What is needed. Give again, exactly and without pictures, the lines running from the line with "Viewport: 736px width, 508px" to the end of the records below.

Exercise material.
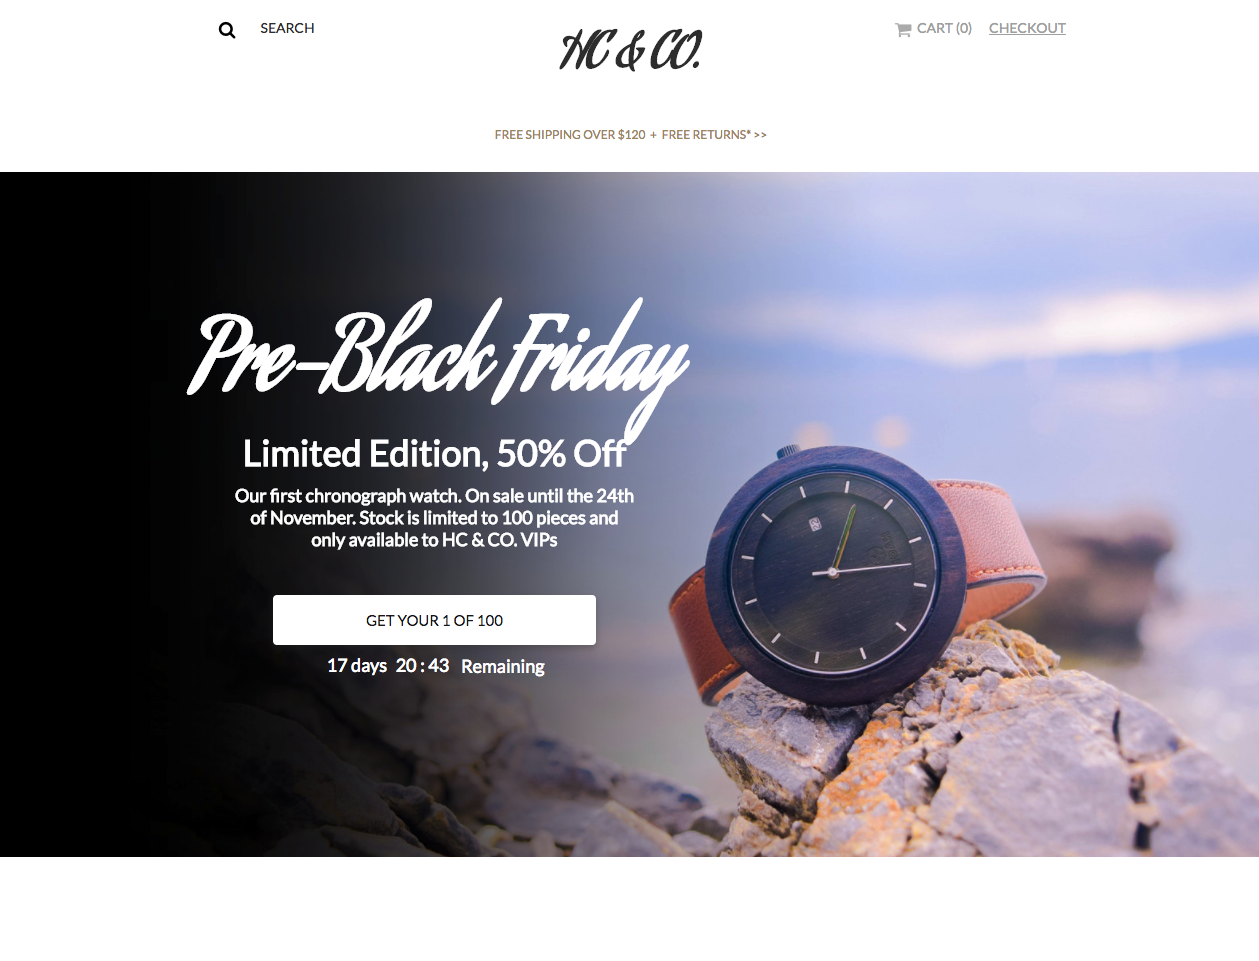Image resolution: width=1259 pixels, height=961 pixels.
Task: Click the >> arrows after FREE RETURNS
Action: point(760,134)
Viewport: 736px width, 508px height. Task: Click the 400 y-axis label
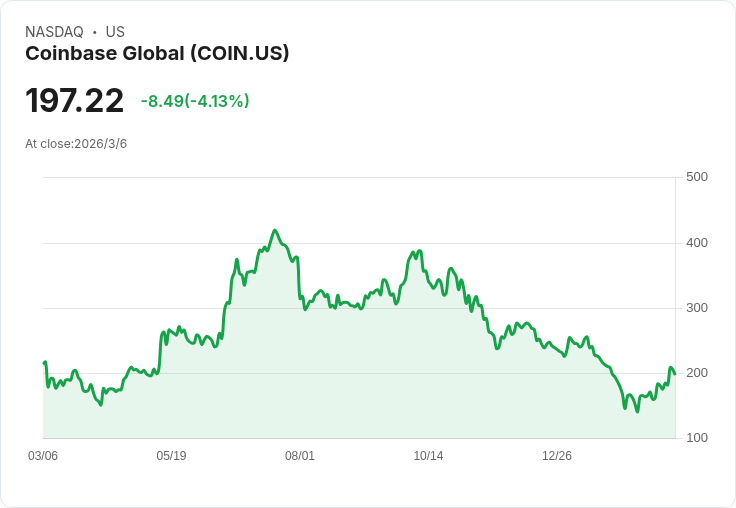click(697, 243)
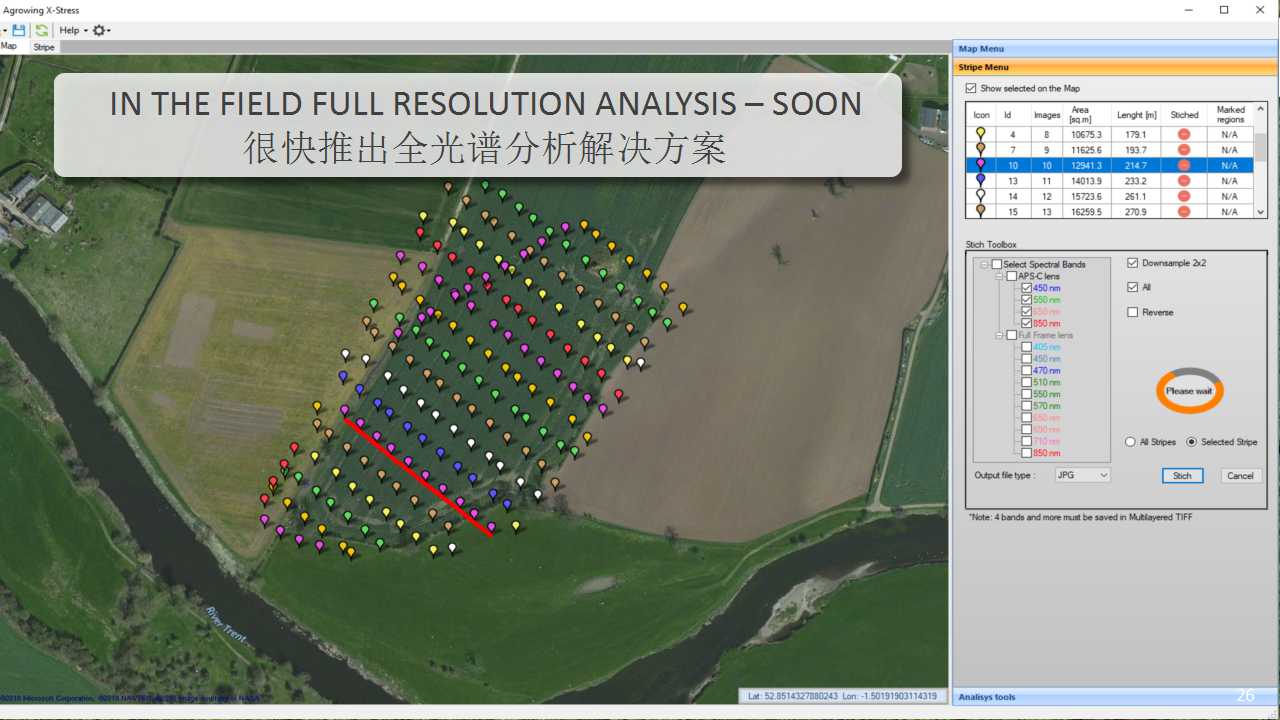Open the gear settings icon menu
The image size is (1280, 720).
coord(100,30)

Written reply.
Viewport: 736px width, 508px height. Task: Click the 400 y-axis label
click(697, 243)
Open the gear settings icon menu
The image size is (1280, 720).
coord(100,30)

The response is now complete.